• [Assignment] If a line in the data below contains the word "checkbox", copy it out.

• [Data provided]
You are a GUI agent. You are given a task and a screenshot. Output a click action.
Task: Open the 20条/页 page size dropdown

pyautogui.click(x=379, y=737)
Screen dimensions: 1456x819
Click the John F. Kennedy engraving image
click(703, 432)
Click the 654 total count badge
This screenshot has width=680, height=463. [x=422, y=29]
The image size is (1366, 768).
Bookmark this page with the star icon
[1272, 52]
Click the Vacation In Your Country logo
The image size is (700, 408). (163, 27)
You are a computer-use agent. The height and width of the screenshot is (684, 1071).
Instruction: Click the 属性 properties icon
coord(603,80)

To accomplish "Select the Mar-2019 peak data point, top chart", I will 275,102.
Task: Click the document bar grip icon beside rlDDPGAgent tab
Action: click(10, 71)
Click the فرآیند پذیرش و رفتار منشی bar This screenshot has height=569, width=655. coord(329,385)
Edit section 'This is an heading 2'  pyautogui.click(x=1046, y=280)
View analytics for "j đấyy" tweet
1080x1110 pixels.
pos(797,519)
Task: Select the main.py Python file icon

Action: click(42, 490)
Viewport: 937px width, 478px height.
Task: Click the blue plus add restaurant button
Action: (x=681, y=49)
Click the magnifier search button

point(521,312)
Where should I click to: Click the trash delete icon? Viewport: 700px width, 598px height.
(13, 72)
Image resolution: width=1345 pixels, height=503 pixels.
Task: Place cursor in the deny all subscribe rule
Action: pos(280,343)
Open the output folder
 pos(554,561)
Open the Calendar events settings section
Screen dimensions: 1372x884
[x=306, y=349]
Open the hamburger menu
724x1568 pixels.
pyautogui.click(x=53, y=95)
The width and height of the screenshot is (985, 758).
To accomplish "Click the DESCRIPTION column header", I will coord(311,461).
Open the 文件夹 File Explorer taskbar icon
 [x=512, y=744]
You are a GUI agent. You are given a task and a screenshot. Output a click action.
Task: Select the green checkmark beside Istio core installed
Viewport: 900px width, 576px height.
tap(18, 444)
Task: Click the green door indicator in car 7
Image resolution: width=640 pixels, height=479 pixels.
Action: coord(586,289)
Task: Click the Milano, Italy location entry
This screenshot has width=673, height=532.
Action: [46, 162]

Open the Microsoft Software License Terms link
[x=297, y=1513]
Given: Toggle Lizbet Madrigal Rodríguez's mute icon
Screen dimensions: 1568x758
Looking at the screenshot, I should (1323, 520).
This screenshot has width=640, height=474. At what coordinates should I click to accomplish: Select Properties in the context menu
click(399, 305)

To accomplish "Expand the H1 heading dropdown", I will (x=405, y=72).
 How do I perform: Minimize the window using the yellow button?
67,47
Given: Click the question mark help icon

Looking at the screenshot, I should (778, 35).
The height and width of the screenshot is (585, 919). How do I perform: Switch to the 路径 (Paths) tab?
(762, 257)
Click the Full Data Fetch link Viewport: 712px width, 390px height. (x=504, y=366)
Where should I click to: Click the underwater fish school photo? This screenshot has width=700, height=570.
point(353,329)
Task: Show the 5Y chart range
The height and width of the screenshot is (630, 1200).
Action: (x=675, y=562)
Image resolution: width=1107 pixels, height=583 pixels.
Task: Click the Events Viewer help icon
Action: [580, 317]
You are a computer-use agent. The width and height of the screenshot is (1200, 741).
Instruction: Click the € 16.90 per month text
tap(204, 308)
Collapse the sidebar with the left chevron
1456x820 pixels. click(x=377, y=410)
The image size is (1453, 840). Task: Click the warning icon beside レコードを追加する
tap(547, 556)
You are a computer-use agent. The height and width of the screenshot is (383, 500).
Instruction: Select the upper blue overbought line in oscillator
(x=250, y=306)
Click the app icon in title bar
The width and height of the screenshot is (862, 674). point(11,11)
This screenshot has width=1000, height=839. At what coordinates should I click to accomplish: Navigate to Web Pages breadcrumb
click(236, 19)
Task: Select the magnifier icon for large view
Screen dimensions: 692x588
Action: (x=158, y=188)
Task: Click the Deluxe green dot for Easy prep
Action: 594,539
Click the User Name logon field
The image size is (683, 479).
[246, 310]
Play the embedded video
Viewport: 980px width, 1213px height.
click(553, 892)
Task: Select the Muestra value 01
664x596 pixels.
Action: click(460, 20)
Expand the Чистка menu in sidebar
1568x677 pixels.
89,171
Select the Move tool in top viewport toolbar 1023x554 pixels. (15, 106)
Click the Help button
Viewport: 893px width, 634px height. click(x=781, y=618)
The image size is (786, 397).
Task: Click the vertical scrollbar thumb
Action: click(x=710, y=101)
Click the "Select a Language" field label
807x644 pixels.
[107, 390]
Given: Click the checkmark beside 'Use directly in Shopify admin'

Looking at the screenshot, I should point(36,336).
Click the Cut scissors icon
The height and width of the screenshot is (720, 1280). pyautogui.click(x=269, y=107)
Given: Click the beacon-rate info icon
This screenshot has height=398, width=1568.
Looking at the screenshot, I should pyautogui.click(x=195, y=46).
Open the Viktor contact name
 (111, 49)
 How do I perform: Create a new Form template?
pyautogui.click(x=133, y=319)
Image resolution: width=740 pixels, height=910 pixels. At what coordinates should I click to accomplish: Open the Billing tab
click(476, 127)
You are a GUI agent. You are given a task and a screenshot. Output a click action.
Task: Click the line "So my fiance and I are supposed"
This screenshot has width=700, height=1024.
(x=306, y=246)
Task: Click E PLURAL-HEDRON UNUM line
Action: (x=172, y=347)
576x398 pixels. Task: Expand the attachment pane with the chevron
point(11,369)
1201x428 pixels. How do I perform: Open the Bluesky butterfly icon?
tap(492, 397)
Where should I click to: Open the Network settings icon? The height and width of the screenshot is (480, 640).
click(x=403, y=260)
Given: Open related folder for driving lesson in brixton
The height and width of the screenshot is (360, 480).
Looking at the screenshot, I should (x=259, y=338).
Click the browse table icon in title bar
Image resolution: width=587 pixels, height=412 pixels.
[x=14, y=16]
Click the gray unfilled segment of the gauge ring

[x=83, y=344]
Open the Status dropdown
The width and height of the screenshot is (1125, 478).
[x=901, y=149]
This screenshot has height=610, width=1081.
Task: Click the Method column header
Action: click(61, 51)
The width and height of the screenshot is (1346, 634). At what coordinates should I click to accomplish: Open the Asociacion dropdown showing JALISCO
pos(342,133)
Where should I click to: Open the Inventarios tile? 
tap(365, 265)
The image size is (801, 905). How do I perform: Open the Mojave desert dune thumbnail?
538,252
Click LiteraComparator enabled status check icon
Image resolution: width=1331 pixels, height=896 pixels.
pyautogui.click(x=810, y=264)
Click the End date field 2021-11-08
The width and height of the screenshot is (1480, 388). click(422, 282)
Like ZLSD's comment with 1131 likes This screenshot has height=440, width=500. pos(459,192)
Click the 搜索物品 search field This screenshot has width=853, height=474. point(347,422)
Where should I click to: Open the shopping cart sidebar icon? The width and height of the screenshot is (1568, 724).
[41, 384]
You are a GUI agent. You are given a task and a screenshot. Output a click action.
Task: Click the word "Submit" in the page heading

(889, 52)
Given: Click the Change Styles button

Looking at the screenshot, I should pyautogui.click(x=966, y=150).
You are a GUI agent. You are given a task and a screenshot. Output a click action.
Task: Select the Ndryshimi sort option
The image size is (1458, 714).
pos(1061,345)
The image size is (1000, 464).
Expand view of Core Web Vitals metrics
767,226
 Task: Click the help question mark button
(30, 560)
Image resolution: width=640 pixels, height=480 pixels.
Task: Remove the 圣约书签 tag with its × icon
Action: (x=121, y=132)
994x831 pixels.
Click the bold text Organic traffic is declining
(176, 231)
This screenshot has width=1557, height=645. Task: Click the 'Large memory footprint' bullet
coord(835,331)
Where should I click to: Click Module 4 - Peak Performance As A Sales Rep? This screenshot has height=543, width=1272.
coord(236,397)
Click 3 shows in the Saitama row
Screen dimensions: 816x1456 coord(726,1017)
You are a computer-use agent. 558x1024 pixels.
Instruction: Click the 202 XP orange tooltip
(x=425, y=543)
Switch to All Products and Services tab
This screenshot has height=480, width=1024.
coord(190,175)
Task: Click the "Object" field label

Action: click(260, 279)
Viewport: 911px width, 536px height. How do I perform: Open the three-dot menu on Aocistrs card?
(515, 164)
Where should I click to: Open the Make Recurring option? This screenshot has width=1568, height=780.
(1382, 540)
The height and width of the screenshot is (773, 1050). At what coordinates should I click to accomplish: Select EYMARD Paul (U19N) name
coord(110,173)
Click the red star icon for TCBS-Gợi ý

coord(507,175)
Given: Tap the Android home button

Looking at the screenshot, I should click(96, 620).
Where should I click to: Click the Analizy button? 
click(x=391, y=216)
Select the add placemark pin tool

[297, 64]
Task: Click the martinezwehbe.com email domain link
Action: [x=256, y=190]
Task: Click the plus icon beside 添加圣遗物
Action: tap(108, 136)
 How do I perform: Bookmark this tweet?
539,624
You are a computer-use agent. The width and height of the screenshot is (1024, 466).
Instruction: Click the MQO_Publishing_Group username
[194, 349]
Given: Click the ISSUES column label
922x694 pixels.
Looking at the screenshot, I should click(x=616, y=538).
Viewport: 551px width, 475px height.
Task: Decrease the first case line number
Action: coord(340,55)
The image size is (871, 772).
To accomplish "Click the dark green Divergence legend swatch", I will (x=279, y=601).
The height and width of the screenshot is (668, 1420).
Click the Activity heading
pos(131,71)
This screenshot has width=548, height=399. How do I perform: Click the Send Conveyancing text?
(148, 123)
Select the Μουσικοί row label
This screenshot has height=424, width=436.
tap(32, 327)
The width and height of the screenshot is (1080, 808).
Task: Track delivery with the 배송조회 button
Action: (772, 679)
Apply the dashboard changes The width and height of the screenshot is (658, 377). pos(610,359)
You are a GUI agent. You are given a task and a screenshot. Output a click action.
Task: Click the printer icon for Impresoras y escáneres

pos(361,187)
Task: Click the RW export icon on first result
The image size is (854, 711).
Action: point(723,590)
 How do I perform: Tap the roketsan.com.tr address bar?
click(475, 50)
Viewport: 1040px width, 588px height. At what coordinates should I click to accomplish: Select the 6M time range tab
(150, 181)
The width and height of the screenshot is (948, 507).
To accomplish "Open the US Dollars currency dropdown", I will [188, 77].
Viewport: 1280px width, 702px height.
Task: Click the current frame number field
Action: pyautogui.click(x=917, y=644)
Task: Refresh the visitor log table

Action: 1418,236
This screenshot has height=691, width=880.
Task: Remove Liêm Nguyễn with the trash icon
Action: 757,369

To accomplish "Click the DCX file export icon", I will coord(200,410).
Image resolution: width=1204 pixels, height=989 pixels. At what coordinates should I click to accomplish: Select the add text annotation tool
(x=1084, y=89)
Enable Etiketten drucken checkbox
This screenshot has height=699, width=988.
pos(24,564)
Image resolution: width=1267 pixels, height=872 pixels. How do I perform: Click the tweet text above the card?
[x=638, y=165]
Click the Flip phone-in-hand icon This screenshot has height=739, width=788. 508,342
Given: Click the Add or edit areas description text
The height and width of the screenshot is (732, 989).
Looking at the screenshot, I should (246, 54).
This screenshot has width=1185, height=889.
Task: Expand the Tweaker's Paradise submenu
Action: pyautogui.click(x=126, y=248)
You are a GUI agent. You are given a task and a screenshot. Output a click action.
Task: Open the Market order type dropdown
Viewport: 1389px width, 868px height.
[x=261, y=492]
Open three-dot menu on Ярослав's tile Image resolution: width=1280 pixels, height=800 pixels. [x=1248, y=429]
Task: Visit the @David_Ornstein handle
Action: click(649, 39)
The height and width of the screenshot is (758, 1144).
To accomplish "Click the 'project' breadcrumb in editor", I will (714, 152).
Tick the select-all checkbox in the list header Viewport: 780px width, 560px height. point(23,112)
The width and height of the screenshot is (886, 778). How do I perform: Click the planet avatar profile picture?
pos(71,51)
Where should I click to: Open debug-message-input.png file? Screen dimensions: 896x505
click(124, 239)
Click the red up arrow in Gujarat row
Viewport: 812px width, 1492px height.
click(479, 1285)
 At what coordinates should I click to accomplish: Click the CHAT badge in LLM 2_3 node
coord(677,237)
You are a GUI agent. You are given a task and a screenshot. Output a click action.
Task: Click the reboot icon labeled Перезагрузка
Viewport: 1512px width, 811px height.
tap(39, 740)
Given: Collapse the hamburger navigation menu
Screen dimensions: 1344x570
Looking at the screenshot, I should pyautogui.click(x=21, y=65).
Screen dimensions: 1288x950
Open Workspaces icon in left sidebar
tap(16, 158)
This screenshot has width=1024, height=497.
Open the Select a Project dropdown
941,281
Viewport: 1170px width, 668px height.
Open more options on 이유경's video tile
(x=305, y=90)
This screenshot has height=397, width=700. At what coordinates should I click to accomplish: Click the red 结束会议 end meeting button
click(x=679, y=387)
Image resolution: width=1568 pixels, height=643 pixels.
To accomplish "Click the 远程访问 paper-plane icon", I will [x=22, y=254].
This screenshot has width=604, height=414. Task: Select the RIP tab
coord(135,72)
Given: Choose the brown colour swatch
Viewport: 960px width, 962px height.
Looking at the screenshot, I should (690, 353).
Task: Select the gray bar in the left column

• [Expected output]
Enable Etiketten drucken checkbox
Tick the select-all checkbox in the list header Viewport: 780px width, 560px height. point(23,112)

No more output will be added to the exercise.